Given instruction: Work out how many lines in the records below contain the string "should", treating uppercase and lowercase as different. Reply with that number alone.
· · ·
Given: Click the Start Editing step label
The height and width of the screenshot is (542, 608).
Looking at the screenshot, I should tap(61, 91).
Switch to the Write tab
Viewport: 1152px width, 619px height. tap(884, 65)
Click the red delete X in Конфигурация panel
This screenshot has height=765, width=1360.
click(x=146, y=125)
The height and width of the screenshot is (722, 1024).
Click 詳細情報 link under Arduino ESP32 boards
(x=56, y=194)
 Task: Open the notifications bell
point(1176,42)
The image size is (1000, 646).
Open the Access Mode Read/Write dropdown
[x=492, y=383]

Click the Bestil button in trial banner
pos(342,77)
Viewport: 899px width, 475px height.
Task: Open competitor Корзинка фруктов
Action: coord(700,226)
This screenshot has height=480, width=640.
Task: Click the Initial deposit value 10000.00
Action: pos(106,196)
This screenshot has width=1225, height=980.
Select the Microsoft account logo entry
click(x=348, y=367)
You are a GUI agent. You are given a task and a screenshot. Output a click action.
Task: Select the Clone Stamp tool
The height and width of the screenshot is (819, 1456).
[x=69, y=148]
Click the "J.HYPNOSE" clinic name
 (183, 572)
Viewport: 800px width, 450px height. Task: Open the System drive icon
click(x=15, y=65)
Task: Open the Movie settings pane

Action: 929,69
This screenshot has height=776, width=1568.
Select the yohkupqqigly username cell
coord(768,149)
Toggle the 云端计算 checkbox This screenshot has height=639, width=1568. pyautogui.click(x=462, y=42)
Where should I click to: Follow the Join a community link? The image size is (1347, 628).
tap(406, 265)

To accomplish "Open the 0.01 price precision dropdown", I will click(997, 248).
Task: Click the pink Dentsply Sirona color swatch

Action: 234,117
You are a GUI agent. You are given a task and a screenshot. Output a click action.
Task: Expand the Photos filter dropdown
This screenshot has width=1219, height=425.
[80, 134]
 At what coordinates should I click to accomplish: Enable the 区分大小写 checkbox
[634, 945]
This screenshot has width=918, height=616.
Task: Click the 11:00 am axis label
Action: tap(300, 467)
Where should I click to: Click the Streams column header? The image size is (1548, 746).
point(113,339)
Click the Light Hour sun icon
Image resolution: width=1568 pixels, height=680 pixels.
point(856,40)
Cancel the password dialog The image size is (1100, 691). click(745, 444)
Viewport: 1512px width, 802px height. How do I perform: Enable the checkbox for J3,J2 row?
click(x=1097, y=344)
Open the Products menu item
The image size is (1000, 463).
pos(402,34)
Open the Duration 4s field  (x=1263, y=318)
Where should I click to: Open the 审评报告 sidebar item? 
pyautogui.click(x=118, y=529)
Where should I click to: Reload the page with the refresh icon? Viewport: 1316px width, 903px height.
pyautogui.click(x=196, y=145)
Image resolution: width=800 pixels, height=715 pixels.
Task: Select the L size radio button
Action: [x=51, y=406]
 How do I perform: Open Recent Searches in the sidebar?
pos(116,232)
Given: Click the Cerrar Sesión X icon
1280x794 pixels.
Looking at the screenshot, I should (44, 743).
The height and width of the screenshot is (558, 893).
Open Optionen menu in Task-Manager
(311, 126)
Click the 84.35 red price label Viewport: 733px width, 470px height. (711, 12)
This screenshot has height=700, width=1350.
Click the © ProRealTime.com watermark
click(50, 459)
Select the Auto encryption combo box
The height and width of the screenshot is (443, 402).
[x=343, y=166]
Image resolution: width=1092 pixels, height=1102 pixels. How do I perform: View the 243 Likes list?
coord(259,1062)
· · ·
Answer to the problem: 7